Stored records
=-=-=
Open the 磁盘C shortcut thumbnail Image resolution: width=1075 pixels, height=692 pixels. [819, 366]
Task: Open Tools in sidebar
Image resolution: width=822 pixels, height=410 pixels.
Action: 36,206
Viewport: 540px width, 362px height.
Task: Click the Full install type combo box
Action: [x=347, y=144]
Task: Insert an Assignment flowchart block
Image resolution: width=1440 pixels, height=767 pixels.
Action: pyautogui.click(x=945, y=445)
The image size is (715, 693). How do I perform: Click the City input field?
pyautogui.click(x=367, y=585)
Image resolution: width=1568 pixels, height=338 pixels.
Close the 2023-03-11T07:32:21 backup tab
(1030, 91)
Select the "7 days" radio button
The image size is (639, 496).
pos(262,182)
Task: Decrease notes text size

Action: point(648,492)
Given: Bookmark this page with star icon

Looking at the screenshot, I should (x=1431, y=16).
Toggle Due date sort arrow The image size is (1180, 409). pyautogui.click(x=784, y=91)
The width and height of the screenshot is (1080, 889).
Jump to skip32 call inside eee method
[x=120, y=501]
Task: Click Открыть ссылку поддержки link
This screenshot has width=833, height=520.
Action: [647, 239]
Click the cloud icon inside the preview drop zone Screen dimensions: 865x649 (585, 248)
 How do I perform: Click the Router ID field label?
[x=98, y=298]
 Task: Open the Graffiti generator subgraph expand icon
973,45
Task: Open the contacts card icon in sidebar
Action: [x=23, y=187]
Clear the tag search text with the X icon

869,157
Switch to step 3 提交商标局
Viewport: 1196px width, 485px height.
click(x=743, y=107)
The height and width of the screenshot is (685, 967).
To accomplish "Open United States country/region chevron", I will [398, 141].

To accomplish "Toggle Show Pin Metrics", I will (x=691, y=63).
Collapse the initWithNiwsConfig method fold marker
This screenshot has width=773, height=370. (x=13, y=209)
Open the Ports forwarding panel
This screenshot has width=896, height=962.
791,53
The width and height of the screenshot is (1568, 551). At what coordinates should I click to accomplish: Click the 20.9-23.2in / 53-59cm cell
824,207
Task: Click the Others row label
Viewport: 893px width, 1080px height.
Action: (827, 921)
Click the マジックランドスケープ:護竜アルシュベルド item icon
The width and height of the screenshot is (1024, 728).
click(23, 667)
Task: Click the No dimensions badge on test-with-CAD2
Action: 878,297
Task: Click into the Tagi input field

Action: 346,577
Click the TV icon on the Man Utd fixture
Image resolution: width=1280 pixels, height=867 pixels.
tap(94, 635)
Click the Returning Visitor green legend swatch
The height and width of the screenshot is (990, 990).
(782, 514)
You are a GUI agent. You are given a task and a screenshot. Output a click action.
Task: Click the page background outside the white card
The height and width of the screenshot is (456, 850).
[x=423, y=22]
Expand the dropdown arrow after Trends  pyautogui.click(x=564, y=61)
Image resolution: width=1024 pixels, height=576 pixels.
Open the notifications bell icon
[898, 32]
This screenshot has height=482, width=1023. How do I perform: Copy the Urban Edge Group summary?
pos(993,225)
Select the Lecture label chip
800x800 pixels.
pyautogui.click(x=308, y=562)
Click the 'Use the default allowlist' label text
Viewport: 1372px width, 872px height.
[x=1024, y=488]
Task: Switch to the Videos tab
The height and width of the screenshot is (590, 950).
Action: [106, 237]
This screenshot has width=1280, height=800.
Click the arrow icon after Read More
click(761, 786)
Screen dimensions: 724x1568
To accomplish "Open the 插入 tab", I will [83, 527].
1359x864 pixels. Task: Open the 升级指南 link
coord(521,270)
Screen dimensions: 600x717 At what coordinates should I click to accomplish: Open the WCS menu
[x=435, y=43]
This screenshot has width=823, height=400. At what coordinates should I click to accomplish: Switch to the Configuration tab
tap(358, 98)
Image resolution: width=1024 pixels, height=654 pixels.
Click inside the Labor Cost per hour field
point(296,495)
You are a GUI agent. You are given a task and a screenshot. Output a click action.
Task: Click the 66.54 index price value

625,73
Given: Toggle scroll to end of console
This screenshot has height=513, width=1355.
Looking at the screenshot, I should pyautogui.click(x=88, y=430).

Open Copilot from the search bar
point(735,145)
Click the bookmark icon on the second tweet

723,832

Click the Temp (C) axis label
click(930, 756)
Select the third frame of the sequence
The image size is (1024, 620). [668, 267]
=-=-=
= TASK STATEMENT =
The answer should consist of the lines from the first line of the entries through the line with "Image resolution: width=1568", copied exactly.

= YOUR SOLUTION =
Open the 磁盘C shortcut thumbnail Image resolution: width=1075 pixels, height=692 pixels. [819, 366]
Task: Open Tools in sidebar
Image resolution: width=822 pixels, height=410 pixels.
Action: 36,206
Viewport: 540px width, 362px height.
Task: Click the Full install type combo box
Action: [x=347, y=144]
Task: Insert an Assignment flowchart block
Image resolution: width=1440 pixels, height=767 pixels.
Action: pyautogui.click(x=945, y=445)
The image size is (715, 693). How do I perform: Click the City input field?
pyautogui.click(x=367, y=585)
Image resolution: width=1568 pixels, height=338 pixels.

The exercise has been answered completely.